El Gobierno español realiza contrataciones astronómicas de millones de euros para continuas aplicaciones informáticas nuevas, de perfeccionamiento de antiguas, etc… en todos los Ministerios. Creo que debería hacerse un estudio y control muy a fondo de este tipo de contratos y sus resultados. Podría detectarse mas de una sorpresa. La sociedad de la información exige adaptaciones ultrarápidas de nuevas implantaciones de todo tipo, pero la AUDITORIA y el CONTROL sobre los resultados, creo que se podría calificar de deficiente.

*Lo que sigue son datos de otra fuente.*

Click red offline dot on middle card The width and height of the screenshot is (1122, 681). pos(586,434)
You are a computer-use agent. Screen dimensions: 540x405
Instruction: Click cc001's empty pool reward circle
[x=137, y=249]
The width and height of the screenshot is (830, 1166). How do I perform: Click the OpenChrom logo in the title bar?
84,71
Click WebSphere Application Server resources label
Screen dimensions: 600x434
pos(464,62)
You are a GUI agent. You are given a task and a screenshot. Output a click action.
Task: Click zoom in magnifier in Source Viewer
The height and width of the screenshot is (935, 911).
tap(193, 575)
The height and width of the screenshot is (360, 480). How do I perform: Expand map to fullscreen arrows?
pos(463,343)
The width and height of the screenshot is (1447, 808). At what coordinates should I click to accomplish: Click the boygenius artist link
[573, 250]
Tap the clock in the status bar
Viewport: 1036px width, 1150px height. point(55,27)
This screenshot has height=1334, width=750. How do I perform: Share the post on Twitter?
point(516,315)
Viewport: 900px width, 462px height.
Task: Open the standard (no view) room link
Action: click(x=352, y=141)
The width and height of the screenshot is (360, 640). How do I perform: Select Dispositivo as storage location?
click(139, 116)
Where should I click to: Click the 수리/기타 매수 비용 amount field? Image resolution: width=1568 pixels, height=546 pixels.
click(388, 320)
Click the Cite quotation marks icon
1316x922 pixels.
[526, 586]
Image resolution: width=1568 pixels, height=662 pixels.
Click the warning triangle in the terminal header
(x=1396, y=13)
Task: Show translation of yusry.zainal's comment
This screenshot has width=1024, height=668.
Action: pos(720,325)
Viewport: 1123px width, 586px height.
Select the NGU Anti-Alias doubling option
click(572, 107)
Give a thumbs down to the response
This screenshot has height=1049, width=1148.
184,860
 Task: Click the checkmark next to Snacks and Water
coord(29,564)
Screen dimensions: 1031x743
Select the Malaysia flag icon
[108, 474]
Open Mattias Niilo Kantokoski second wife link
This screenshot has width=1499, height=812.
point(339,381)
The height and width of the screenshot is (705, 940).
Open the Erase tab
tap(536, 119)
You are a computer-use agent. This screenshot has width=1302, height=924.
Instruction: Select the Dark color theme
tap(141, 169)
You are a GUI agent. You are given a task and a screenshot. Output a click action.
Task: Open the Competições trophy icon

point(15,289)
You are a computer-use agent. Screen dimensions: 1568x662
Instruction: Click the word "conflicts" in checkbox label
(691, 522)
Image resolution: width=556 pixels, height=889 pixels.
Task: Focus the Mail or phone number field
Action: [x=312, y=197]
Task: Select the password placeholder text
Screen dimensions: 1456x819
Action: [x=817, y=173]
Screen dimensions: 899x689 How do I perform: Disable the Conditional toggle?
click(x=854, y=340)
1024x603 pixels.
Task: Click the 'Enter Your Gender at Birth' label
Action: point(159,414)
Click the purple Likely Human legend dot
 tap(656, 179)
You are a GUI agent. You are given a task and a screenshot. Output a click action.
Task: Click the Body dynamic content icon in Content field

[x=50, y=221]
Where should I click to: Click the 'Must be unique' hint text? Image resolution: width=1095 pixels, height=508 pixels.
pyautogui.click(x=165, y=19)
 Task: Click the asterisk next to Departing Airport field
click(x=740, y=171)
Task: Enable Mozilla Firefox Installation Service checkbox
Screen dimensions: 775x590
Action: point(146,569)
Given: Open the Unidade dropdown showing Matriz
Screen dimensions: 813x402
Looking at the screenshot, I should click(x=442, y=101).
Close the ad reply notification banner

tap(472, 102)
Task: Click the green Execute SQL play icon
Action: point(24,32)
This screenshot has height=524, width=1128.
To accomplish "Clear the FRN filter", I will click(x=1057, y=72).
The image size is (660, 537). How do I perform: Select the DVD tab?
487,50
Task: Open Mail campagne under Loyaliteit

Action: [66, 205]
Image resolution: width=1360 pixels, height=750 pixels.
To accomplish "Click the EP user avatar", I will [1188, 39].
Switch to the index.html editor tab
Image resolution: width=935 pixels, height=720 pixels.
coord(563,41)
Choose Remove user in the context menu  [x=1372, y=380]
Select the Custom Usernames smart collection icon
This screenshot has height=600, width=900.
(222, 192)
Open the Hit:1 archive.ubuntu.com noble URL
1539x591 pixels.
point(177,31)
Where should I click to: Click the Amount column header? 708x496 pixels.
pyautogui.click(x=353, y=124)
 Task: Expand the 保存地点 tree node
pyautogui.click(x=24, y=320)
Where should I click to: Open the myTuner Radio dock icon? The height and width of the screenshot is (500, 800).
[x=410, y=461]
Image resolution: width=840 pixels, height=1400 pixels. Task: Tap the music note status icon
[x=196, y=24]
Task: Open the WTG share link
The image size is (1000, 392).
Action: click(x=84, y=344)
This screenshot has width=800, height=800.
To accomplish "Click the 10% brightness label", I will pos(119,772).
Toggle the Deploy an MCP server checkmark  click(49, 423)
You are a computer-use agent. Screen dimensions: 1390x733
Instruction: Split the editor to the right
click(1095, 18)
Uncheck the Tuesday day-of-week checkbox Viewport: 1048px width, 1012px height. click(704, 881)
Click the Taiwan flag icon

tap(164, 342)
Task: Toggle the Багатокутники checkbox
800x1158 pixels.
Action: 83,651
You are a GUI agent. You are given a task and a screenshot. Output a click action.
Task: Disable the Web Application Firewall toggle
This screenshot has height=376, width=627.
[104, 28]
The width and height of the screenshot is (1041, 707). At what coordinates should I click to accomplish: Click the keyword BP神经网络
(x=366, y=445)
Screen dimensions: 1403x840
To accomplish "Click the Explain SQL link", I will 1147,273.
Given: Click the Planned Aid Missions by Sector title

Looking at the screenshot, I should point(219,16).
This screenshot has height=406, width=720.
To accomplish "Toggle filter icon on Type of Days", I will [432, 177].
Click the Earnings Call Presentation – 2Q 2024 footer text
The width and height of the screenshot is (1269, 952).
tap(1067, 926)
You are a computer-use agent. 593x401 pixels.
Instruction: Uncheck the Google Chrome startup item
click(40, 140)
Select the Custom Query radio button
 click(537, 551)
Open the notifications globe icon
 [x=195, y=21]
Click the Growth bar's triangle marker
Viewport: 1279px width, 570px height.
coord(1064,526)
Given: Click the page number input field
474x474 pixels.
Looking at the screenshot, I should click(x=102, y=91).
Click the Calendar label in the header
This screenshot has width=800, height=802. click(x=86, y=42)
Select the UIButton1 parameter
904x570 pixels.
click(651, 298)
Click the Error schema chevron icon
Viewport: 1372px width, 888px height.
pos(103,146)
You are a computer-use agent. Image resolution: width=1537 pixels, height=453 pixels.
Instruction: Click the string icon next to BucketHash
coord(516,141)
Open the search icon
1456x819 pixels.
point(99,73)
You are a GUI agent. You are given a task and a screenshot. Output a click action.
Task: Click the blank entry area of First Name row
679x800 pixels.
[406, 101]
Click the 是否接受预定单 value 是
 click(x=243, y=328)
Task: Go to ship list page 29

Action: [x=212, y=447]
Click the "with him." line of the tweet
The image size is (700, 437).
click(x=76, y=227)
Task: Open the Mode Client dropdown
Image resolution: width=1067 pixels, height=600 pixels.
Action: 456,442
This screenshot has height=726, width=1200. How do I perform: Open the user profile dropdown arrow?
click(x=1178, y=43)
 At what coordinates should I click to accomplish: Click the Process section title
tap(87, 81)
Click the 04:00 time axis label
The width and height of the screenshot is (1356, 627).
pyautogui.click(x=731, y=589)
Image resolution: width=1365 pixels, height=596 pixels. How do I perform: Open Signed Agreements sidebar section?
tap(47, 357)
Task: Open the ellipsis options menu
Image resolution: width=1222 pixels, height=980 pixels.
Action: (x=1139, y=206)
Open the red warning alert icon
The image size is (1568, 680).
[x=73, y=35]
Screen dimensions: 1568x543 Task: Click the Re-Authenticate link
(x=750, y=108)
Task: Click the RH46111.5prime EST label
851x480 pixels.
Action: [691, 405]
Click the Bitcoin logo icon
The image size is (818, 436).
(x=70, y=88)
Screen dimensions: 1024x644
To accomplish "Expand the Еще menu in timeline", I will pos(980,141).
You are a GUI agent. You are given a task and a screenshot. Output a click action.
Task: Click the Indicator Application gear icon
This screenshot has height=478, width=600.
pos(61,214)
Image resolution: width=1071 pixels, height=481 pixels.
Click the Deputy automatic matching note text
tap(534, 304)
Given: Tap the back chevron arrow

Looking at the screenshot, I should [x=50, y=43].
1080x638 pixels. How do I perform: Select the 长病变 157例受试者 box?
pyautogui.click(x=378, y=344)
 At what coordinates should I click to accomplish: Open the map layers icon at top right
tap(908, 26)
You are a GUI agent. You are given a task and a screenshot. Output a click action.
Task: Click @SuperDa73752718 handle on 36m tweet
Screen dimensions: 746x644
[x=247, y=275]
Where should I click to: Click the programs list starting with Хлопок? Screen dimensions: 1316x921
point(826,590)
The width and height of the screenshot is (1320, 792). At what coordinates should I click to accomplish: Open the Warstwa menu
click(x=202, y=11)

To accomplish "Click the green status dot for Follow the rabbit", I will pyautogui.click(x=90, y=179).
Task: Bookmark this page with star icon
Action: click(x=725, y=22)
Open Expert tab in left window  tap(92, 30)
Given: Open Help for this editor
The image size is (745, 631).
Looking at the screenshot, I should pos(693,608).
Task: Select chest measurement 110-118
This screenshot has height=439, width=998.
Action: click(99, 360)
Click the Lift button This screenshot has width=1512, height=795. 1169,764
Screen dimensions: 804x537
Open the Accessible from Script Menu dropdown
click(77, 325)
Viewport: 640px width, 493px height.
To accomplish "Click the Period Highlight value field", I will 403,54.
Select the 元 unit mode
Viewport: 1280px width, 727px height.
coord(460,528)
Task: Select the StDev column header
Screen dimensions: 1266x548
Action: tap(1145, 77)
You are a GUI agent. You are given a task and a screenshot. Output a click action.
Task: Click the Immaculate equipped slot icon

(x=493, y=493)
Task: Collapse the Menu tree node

Humilde opinión de una conocedora de la contratación informática española gubernamental. Excelentes profesionales y empresas contratadas pero ¿supervisadas 100%? Creo que no.
Lo peor de todo es que la web costó 11 millones de euros.
+info: http://www.ellibrogordodepetete.com/2010/01/presidencia-espanola-en-la-ue-algunas.html
@icisneros: La web no costó 11 millones de euros. Eso es lo que algunos medios con ánimo sensacionalista y “troll” han publicado.
11.9 M de Euros es el presupuesto que el Gobierno ha destinado a Servicio de asistencia técnica de la instalación y funcionamiento de los medios de telecomunicaciones, sistemas informáticos, servicios de videostreaming y alojamiento, gestión y seguridad de la página web para la Presidencia Española de la UE. Dado que no se ha facilitado el desglose más detallado de esa cantidad no se sabe a ciencia cierta cuanto se destina a ningún concepto. Lo peor de todo es que una web oficial presente fallos de libro como ese.
@Paz: No se sabe la causa pero está claro que una situación que se repite es la subsubcontratación de estos servicios. Tal vez Telefónica tenga todas las certificaciones del mundo para ganar concursos públicos pero probablemente en última instancia era otra la empresa que gestionaba todo esto.
En general me ha parecido buena la explicación.
La parte que más resaltaría es ésta:
“Una llamada a la conciencia para los responsables de seguridad que se quedaron estancados en la seguridad perimetral.”
Subestimar un fallo de validación en la entrada de cualquier aplicación es un poco cavarse la tumba. Por mucho firewall que exista y mucho sistema de alertas que generes. Hoy dia hay aplicaciones tan mal programadas que no son de la que nos toca hablar, que parece que hemos estado programando para salvar el culo y no por hacer las cosas bien. Hablo de ministerios e instituciones, empresas privadas con datos bastante gordos que simplemente no tienen lo que hablabamos al principio: un sistema que valide si una aplicacion se puede pasar a producccion. O quizá si lo tenga, pero no tiene los profesionales.
saludos.
FryGuy
Muy buen artículo. Muy bien sintetizado y pormenorizado.
Collejas deberían darles a los periodistas que no contrastan y a los programadores que no prueban, y también a las personas que les supervisan.